Collected data entries
┄┄┄┄┄┄

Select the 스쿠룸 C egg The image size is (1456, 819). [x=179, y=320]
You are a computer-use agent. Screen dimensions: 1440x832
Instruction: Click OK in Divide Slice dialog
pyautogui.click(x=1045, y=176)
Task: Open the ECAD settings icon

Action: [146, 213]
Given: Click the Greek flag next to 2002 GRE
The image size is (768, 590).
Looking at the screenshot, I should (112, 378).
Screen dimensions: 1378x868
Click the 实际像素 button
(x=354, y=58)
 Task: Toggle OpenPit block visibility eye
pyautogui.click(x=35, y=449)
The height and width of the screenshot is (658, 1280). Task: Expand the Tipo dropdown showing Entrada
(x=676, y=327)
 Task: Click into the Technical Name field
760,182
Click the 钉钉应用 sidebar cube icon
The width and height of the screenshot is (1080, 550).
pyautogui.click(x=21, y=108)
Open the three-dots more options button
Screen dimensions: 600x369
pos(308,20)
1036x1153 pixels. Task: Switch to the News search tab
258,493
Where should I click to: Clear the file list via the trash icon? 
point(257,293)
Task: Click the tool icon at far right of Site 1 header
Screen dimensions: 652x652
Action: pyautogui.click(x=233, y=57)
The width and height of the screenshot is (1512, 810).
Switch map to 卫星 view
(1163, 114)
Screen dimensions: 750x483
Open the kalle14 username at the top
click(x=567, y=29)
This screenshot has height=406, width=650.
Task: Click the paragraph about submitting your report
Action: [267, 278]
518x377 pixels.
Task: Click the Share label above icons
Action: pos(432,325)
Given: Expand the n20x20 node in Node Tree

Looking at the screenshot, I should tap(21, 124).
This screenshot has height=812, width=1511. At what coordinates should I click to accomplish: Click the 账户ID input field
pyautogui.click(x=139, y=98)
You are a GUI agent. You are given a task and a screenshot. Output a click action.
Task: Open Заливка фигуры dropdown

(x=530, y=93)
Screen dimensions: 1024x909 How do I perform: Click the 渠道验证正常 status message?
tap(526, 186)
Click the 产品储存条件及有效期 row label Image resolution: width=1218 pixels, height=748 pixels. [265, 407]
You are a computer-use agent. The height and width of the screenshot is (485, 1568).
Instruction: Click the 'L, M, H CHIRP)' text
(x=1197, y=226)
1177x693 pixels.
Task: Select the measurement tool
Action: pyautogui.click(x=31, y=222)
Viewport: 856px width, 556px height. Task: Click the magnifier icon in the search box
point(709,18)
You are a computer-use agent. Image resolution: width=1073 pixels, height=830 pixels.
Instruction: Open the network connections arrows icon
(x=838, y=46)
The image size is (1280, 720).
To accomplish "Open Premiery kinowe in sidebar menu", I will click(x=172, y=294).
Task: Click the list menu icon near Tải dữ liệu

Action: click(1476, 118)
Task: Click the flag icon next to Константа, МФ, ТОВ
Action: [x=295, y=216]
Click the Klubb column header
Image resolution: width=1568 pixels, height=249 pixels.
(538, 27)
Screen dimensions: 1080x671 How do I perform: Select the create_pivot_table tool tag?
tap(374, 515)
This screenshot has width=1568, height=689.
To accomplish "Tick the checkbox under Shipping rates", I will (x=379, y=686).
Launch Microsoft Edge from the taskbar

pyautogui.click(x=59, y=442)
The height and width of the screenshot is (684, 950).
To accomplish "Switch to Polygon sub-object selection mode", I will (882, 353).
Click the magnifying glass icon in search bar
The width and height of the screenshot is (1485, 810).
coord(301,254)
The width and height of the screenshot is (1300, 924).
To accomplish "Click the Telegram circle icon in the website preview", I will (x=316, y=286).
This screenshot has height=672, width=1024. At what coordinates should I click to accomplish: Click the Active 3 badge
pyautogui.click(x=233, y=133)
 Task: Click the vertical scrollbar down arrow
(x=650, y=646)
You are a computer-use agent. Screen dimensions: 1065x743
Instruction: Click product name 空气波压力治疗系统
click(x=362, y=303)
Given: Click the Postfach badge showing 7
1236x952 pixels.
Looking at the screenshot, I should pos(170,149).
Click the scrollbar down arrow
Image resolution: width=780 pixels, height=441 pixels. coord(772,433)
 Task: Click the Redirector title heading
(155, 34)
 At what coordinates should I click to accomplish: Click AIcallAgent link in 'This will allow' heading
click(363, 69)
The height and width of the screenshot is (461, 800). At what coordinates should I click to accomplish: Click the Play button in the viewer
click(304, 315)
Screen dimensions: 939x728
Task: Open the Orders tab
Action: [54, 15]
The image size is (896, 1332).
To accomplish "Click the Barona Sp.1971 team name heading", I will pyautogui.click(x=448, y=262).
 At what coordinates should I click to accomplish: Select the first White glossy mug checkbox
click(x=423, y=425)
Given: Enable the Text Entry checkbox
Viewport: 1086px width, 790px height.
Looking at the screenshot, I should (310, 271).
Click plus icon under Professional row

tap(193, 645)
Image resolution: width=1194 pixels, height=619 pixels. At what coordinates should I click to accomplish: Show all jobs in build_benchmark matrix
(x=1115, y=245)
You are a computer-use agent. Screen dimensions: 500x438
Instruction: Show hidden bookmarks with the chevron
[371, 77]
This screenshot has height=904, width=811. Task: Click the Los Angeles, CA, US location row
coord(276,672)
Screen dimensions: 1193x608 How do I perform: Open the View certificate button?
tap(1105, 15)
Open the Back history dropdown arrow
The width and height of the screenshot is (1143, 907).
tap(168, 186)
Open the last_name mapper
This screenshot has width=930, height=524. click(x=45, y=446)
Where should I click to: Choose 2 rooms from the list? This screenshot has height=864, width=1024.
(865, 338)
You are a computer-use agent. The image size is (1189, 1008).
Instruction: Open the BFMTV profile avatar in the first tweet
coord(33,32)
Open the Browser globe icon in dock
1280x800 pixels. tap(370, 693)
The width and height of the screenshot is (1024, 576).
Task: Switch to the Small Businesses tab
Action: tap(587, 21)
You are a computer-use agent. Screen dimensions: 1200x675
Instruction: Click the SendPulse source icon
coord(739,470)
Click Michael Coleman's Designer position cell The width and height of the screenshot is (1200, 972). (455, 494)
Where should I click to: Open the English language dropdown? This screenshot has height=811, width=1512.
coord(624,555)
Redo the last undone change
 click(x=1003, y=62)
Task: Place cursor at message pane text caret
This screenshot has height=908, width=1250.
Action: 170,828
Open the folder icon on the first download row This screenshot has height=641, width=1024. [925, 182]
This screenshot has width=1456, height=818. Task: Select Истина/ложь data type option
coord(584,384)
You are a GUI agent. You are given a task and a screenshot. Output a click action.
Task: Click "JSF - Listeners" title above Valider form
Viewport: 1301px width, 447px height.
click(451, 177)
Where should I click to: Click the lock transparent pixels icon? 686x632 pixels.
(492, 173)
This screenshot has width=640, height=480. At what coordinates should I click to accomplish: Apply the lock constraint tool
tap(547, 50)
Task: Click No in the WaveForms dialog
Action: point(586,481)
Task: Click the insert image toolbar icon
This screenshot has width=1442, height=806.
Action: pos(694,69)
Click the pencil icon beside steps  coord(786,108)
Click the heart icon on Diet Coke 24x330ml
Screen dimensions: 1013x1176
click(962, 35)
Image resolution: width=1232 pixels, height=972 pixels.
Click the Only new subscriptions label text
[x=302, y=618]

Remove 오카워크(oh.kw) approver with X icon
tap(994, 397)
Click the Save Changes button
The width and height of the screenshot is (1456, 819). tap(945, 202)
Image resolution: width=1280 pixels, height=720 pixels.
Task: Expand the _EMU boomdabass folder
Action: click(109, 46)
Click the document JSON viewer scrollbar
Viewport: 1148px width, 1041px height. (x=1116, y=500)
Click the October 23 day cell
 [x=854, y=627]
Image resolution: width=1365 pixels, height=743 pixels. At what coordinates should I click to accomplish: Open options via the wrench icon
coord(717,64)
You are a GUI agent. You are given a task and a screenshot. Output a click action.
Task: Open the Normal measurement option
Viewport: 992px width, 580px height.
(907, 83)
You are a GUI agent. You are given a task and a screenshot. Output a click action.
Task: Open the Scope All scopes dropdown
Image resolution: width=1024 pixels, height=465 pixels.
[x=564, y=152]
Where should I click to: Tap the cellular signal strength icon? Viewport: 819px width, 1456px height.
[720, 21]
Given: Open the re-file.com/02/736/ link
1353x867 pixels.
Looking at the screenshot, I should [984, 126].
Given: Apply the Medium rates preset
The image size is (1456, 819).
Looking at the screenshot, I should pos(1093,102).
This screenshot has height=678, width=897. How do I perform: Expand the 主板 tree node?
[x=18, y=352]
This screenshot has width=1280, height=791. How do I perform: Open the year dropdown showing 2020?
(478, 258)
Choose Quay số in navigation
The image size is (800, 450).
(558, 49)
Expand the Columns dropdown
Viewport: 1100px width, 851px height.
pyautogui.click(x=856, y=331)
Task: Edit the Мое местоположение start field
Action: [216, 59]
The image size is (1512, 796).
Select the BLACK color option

┄┄┄┄┄┄

WHAT YOU HAVE TO DO
Your answer must consist solely of the lines above between the line holding "You are a computer-use agent. Screen dimensions: 1200x675" and the line holding "Click Michael Coleman's", inclusive, copied exactly.

THE COMPLETED TASK
You are a computer-use agent. Screen dimensions: 1200x675
Instruction: Click the SendPulse source icon
coord(739,470)
Click Michael Coleman's Designer position cell The width and height of the screenshot is (1200, 972). (455, 494)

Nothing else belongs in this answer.